Containers & Orchestration

Orchestration

Orchestration tools manage how containers are started, stopped, updated, and scaled. While a single container can be run manually with docker run, most projects involve multiple services and need more advanced control in staging and production.

Docker Compose vs. Orchestration Tools

Docker Compose is often enough for local development and smaller staging or production setups. It allows us to define services (application, database, cache) in a single file and spin them up consistently across environments.

Orchestration tools such as Kubernetes or Docker Swarm are useful when:

  • Applications need to scale across multiple servers or regions.

  • High availability and self-healing (automatic restart/replacement of containers) are required.

  • Fine-grained control over networking, load balancing, and resource allocation is important.

For most of our projects, Compose and Portainer provide a good balance between simplicity and control. Kubernetes or Swarm are only worth the added complexity when projects truly demand it.

Setup for Staging and Production

In staging, docker-compose or Portainer is usually enough. This setup mirrors production services closely while remaining easy to reset and adjust during testing. If the staging environment is meant to replicate production exactly, or if it will be used for load testing, a more advanced orchestration setup may be justified.

In production, containers are built as immutable images and deployed with Portainer or an orchestration layer. Configuration is injected via environment variables or secret stores, and persistent data (uploads, logs, databases) is stored in named volumes or external storage services.

Scaling Strategy

Scaling typically means running multiple containers of the same service so that the application can handle more traffic or workloads. This is known as horizontal scaling.

When an application runs with multiple replicas, a load balancer is needed to distribute requests between them. The load balancer acts as a single entry point, deciding which container should handle each request. Without it, some containers would sit idle while others become overloaded.

A load balancer can also provide:

  • Health checks, so traffic is only routed to healthy containers.

  • Failover, automatically redirecting requests if one container stops responding.

  • SSL termination, handling TLS/HTTPS connections before passing traffic to containers.

In smaller setups, this role is often handled by a reverse proxy such as NGINX or Traefik. In larger environments, orchestration tools like Kubernetes include built-in load balancing mechanisms that work across nodes and clusters.

With docker-compose or Portainer, scaling usually means manually increasing the number of container replicas and placing them behind a reverse proxy. With Kubernetes, scaling can be automated with features like Horizontal Pod Autoscaling (HPA), which adds or removes containers based on CPU or memory usage.

For most projects, manual scaling combined with a reverse proxy is enough. For larger or high-traffic projects, a dedicated load balancer and orchestration system provide the automation and resilience needed to ensure stable performance.

Rolling Updates and Zero-Downtime Deployment

Zero-downtime deployment means deploying a new version of an application without interrupting service for end users. The goal is that ongoing requests finish normally and new requests are routed to an available instance, even while the update is happening.

What Zero-Downtime Means in Practice

In a traditional deployment, you might stop the application, update the code, and then restart it. During this window users would see downtime or errors. Zero-downtime aims to avoid that by ensuring at least one version of the application is always available.

Practically, this is achieved by running multiple containers (replicas) behind a load balancer or reverse proxy. The load balancer controls which container gets the traffic. During an update, new containers with the updated image are started, verified as healthy, and then added into the pool of available services. Old containers are stopped only after the new ones are serving traffic successfully.

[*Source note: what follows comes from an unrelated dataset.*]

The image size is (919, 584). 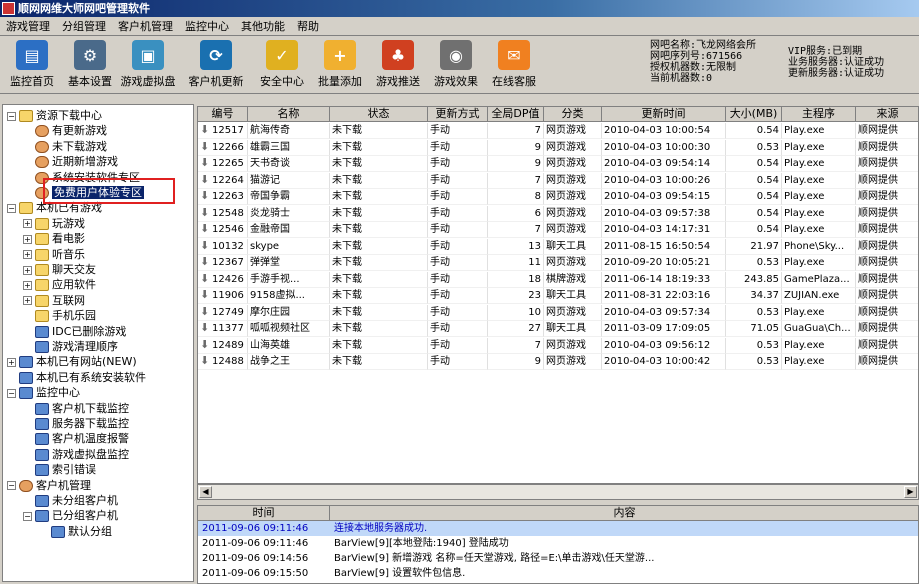 I want to click on tree-node: + 看电影, so click(x=54, y=238).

Rolling Updates and Their Limitations

Rolling updates are one way to achieve near zero-downtime, but they are not perfect. If a container takes time to start, or if health checks aren’t configured correctly, users may still experience errors during the rollout. There is also a small window where both old and new versions are serving traffic, which can cause issues if they depend on incompatible database schemas or API versions.

Alternatives and Strategies

Kubernetes provides built-in mechanisms for rolling updates and can pause or rollback if problems are detected. But it’s not the only way to achieve zero-downtime:

  • Blue-Green Deployment – Two environments (blue and green) are maintained. The new version is deployed to the idle environment, and when it’s ready, traffic is switched over instantly. If something goes wrong, you can quickly switch back. This avoids overlap issues but requires more infrastructure.

  • Canary Deployment – The new version is gradually rolled out to a small percentage of users while most traffic continues to the old version. If no issues appear, more traffic is shifted over until the new version is fully live.

  • Reverse Proxies with Health Checks – Tools like NGINX, Traefik, or HAProxy can be configured to handle rolling restarts gracefully, ensuring that only healthy containers receive traffic. This can be done even without Kubernetes.

  • Portainer with Compose – While simpler than Kubernetes, Portainer can orchestrate updates by restarting services one at a time, which reduces downtime compared to restarting the whole stack.

When to Consider What

For small projects, a brief restart might be acceptable and simpler to manage. For projects with uptime requirements, strategies like blue-green or canary deployments provide stronger guarantees than simple rolling updates. Kubernetes helps automate these patterns, but smaller setups can still achieve them with careful planning using reverse proxies, multiple environments, and tools like Portainer.